I feel really vulnerable putting this in writing.  I guess this is partly because I’ve taken on these challenges with him as being possible flaws in my parenting.  And I don’t want advice.  I don’t want anybody writing and saying what you think he needs.  That I’m not consistent enough.  Or that he just needs more sleep.  Or that I ought to try giving him less sugar.  Or more caffeine.  Or less caffeine.  Or a good hard spanking. 

 

And I feel even more vulnerable admitting that parenting isn’t bringing me joy right now.  That nothing is really bringing me joy even when joy is due.  I’m tired.  I’m tired of managing details.  I’m tired of being a partner of a Ph.D student.  I’m tired of the pressure of work, the details of managing a home, struggling to make ends meet and feeling guilt that the boys can’t be in all the extra things they want to because of time.  And money.  And  because it’s just one more thing to manage. I don’t even know that I want to be a stay at home mom.  But I know I don’t want to work right now.  Or maybe I can say I don’t want to work because that’s the one thing that just isn’t an option at all.  Not working.  Its just not possible.   My job doesn’t feed me the way I thought it would. 

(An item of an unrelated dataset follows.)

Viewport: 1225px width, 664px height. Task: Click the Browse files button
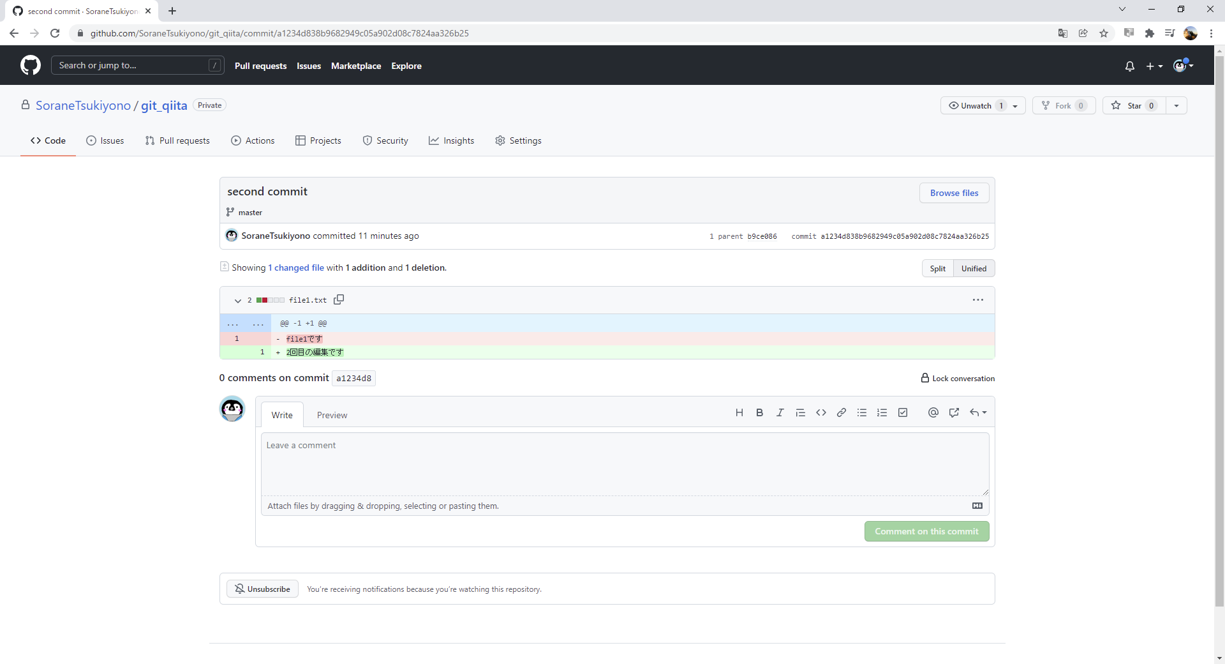pos(954,192)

After Casey was born I went back to work when he was 6 weeks old.  I went back to work full-time like many people do.  And I felt exhausted and drained and chalked it up to post partum.  It didn’t go away.  I thought maybe my job was bringing me down.  I’ve changed jobs.  It’s not parenting.  It’s not post partum.  It’s not my job.  It’s not winter. Maybe it’s just me.

 

This weekend after dinner while we were still at the dinner table with Riley’s grandparents and Riley started talking about how he needed a box and rubber bands and how we was going to make a guitar out of it.  And of course I started in on “no.”  We’re eating dinner.  It’s not the right time.  Just play legos.  We don’t have those things.  He turned to his grandma and said that his “Momma Ruth says no to anything that makes her have to get up.  She’s that lazy.”  His Grandpa got up, went to the basement and returned with a frying pan with rubber bands on it.  It looked more like a banjo but Riley was happy enough.    

 

So which is it?  Ritalin?  Or Prozac?  Or both?  Maybe its both.  (Totally a rhetorical question by the way.)

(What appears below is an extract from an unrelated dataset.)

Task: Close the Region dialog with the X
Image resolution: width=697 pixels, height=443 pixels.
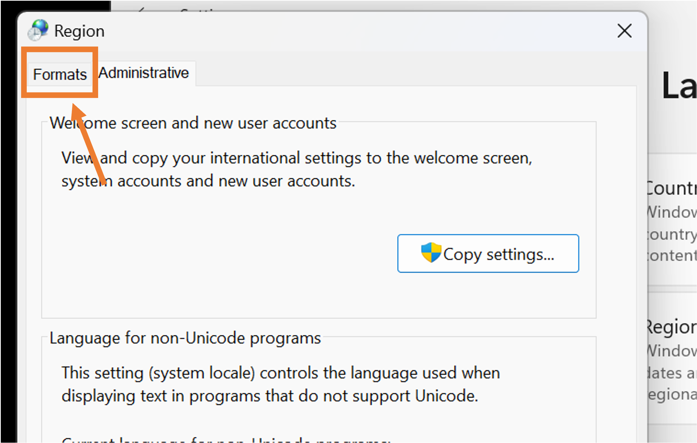Action: 624,31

I’m writing to tell you why I’m not writing

August 5, 2008

I’m off to a conference for several days.  When I return I’ll be home for a day before traveling to see friends and family.  It will likely be 2 weeks before I post much – unless I blow off a session at the conference to blog in the “business center” at the hotel. 

I’ll take notes of funny stories to tell when I return.